Lipid and fat soluble (lipophilic) algal toxins linked to diarrhetic shellfish poisoning and azaspiracid shellfish poisoning are emerging threats to recreational, subsistence, and commercial shellfisheries in the state of Washington. This project optimizes methods for detecting lipophilic toxins and transfers detection and analytical technologies to the Washington Department of Health.
Why We Care
Until recently, diarrhetic shellfish poisoning (DSP) did not appear to be a problem in the United States. However, in 2011, three people became ill in the state of Washington after eating recreationally harvested mussels from Puget Sound. Laboratory analysis of contaminated shellfish from the same area, confirmed this as the first recognized DSP illnesses in the United States. Other human illnesses, such as azaspiracid shellfish poisoning (AZP), have been linked to a suite of lipophilic algal toxins. As a result of recent bloom events and human illnesses there is an urgent need to develop and transfer operational algal cell and toxin detection methods to help state health officials monitor and accurately quantify risks from lipophilic toxins.
What We Are Doing
The three-year project uses comprehensive field and laboratory studies to characterize the abundance and distribution of Dinophysis and Azadinium and their toxins in seawater and shellfish. It establishes and validates a tiered early warning system for lipophilic shellfish toxins and assists Washington State Department of Health in establishing globally accepted protocols for quantifying lipophilic toxins as an integrated part of their biotoxin-monitoring program.

**Task A:**
Using the page on lipophilic shellfish toxins, decide whether each statement agrees with it, answering yes or no and quoting the words that settle it: (i) In 2011, three people in Washington became ill after eating recreationally harvested mussels. (ii) The project is planned to run for five years. (iii) The project transfers detection technologies to the Washington Department of Health.
**Task B:**
The page on lipophilic shellfish toxins names two organisms whose abundance and distribution the project studies. What are they?
None of the tasks use the items.

**Information:**
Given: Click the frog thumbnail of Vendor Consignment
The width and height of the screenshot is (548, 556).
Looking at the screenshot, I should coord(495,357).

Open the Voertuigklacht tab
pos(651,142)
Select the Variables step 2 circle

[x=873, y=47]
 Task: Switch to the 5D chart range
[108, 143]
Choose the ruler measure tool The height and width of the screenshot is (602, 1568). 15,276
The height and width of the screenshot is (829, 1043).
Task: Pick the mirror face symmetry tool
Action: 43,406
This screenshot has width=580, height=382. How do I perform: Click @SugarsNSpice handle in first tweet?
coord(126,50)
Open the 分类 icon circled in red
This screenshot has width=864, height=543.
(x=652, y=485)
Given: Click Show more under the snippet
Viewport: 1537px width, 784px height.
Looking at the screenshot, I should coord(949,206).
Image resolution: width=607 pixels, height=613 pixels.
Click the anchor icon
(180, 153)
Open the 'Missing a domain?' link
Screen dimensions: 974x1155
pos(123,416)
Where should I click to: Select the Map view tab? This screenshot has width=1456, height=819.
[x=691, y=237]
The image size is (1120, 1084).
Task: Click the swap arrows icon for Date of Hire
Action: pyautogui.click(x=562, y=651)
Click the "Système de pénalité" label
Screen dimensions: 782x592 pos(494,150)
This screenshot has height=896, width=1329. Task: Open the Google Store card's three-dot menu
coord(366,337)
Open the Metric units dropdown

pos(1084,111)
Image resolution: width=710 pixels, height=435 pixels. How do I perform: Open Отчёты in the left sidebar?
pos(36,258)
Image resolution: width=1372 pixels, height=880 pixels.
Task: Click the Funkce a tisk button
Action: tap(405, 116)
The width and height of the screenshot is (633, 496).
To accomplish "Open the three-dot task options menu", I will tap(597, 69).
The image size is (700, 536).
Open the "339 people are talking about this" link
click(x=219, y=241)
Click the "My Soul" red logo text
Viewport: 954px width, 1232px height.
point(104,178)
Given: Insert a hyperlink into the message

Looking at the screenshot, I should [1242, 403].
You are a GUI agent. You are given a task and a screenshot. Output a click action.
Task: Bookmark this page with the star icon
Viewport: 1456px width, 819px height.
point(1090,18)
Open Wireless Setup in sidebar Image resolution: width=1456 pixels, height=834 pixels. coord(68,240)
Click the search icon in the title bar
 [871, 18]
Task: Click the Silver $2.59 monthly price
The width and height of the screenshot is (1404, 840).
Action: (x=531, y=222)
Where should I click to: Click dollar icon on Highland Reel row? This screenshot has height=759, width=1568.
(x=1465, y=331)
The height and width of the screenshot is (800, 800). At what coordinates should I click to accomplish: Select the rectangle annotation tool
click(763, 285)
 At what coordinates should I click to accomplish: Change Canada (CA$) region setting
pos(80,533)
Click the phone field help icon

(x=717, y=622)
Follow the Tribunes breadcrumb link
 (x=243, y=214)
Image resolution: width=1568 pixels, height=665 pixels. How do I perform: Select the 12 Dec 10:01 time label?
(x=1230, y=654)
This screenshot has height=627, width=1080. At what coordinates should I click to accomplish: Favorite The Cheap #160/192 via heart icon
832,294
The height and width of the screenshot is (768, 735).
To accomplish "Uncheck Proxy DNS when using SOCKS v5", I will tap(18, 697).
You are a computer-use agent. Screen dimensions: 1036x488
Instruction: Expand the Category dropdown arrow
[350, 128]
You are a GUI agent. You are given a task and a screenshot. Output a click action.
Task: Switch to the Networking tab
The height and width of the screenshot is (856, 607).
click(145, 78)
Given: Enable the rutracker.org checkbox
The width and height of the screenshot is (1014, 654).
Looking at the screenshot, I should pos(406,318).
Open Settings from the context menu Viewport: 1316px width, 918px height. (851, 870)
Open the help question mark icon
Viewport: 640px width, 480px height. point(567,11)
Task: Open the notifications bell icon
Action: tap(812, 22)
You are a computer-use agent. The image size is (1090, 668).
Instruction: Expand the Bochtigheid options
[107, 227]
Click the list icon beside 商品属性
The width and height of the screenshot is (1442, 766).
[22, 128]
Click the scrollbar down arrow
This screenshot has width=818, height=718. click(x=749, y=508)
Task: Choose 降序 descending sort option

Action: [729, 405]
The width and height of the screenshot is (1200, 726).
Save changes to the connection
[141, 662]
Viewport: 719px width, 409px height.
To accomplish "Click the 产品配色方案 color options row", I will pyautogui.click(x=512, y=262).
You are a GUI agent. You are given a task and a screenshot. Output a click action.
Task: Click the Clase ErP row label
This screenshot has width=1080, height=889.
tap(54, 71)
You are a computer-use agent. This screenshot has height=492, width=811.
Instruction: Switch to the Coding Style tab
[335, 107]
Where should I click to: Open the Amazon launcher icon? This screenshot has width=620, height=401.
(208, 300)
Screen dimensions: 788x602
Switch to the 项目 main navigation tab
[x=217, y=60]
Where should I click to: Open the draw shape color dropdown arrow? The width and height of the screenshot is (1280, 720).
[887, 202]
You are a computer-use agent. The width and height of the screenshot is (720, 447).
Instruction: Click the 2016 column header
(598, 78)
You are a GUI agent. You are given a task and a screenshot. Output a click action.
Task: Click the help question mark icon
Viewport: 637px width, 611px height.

**Exercise response A:**
(i) Yes: "in 2011, three people became ill in the state of Washington after eating recreationally harvested mussels from Puget Sound"
(ii) No: "The three-year project"
(iii) Yes: "transfers detection and analytical technologies to the Washington Department of Health"

**Exercise response B:**
Dinophysis and Azadinium